Çalışmalarını Paris’te sürdüren
Necip
Asım, II. Meşrutiyet’ten (1908) sonra İstanbul Darülfünunu (İstanbul Üniversitesi)’nda
Türk tarihi ve Türk dili tarihi dersleri verdi. İstanbul Darülfünunu’nda
Türkoloji bölümünü kuran ve Türk Dili Tarihi Kürsüsü’nün ilk profesörü kabul
edilen Necip Asım, dilbilimin Türkiye’de gelişip yerleşmesinin öncülerinden
oldu.
Yazılarını
1890’dan sonra İkdam, Musavver, Malûmat, Servet-i Fünûn, Türk Yurdu, Bilgi, Türk Tarih Cemiyeti Mecmuası, Edebiyat Fakültesi Mecmuası,
Millî Tetebbular vd. gazete ve dergilerde
yayımladı. Paris’te bulunan Societe Asiatigue üyeliğine seçilmişti (1965).
Necip
Asım Bey, “Osmanlı Tarihi”nin belgelerin
toplanması ve yazılması için Sultan Mehmed Reşat önderliğinde, 27 Kasım 1909’da
kurulan ve kendisine her türlü aracı kullanma, arşivlerde inceleme yapma
yetkisi verilen Tarih-i Osmanî Encümeni’nde yer aldı. Encümen, yazacağı “Osmanlı Tarihi”nin ilk cildini yazma
görevini 9 Şubat 1910’daki ilk toplantısında Necip Asım ile Mehmed
Arif Bey’e verdi. Bu iki araştırmacı, yedi yıllık çalışmadan sonra “Osmanlı Tarihi”ni tek cilt olarak yayımlayabildi.
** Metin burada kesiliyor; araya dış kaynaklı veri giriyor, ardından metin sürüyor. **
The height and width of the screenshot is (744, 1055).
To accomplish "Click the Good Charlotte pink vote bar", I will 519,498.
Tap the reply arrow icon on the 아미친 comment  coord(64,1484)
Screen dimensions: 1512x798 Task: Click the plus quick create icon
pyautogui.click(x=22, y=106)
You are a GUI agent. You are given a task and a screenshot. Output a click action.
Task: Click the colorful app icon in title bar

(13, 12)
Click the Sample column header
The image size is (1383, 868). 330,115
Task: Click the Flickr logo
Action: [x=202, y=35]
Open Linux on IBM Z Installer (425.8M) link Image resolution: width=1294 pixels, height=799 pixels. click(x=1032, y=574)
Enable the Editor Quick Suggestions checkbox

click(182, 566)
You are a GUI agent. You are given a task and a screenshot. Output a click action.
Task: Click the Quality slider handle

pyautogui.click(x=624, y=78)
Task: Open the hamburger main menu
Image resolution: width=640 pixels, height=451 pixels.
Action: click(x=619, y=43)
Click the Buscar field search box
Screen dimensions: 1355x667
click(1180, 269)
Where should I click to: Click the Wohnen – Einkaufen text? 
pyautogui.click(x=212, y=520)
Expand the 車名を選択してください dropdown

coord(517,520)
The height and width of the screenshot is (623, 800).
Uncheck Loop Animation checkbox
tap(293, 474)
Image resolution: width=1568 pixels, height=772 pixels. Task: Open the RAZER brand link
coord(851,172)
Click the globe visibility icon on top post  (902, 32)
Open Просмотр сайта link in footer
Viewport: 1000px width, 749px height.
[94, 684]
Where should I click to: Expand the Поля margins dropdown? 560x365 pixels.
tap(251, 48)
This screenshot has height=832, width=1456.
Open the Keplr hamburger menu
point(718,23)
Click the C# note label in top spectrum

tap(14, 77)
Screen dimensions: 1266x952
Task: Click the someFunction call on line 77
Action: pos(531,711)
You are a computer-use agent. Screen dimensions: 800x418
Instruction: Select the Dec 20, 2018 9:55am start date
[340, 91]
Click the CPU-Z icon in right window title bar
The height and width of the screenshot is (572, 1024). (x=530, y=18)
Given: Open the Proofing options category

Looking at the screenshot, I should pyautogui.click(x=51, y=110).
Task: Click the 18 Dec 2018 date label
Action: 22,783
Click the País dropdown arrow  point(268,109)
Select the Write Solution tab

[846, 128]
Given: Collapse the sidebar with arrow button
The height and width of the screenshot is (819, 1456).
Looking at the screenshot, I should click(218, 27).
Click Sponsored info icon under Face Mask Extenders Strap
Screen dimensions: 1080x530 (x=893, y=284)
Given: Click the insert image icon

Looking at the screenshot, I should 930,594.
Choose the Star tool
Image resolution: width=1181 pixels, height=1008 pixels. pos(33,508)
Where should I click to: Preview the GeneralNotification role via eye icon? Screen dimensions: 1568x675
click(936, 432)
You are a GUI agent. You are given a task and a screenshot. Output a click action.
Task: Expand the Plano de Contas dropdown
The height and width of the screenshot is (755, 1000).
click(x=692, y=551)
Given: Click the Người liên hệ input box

Bu cilt, pozitivizme dayalı olmadığı gerekçesiyle Köprülüzade Mehmet Fuat, Akçuraoğlu
Yusuf ve Ahmet Refik tarafından ciddi biçimde eleştirilmişti.
Necip
Asım, 1911 yılında Türk milliyetçiliği alanında kurulan ilk dernek olan Türk
Derneği’nin kurucuları arasında yer aldı ve bu derneğin başkanlığına
getirildi. Mehmet Arif Bey ile birlikte yürüttüğü Osmanlı tarihi ile ilgili
çalışmalarını bu derneğin tüzel kişiliği altında yürütmeye başladı. Derneğin kimi
üyeleri ile birlikte 1915 yılında kurulan Âsâr-ı İslamiye ve Milliye Tetkik
Encümeni’ne katıldı. Osmanlılık düşüncesinin iyice yerleşmiş olduğu Abdülhamid
devrinde Türkçü ve Türkçeci olarak belirmiş olan en güçlü düşünce
adamlarımızdandır. O günlerde Türkçeciler grubunda Ahmet Mithat Efendi ve
Şemsettin Sami ile birlikte yer almıştır.
1910’larda
Türk sözcüğünün eski harflerle nasıl yazılacağı konusunda bir belirsizlik
sürüyordu. Necip Asım’a gelinceye kadar bu sözcüğün yazımında “ü” sesini veren “vav” harfi kullanılmıyordu. Necip
Asım Bey, “Türk” sözcüğünü “vav” ile yazmaya başlayan ilk kişidir.
“Orhun
Abideleri”, “Atebetü’l-Hakayık”,
“Eski Savlar”, “Ural ve Altay Lisanları” gibi eserleriyle dikkatleri üzerine çeken
Necip Asım Yazıksız, özellikle çalışmalarının konularıyla ilgili ilk yayınlar olmaları
bakımından önemlidir. Türk
Dil Kurumu çalışmalarında ve Türk Ocakları’nın kuruluşunda da görev almıştı. Çoğu
küçük risalelerden (kitaplardan) oluşan kırk civarında eser yayımladı. Türk
dilinin sadeleşmesine çaba gösterenler arasında yer aldı. Fransızca, Arapça,
Uygurca ve Çağatayca biliyordu.
ESERLERİ:
Ziya ve Hareket, Güvercin Postası, Yeni Tertiple Muhtasar Osmanlı Sarfı (1890), Muhtasar Osmanlı Nahvi (1892), Ev Kızı, Lügat-ı İlmiye ve Fenniye, Usul-İnşa, Ural ve Altay Lisanları, Mükemmel Sarf ve Nahiv-i Osmani, Pek Eski Türk Yazısı (1890), Kitap (1893, yeni bas. 2001), Osmanlı Tarihi (c. 1, 1914), Türk Tarihi Umumisi, Milli Aruz, İlmi Lisan (1917), Eski Savlar (Divanü Lügati’t-Türk’te geçen atasözlerinin açıklamaları, 1924), Orhun Abideleri (1924), Celaleddin Harzemşah, Atebetü’l-Hakayık (Ayasofya Kütüphanesi’nde bulduğu ve okumayı başardığı 11. yy. şairi Yüknekli Mahmutoğlu Ahmet adlı Türk şaire ait olan ‘Atebetü’l-Hakayık’ adlı eserin lehçemize aktarılmasıdır).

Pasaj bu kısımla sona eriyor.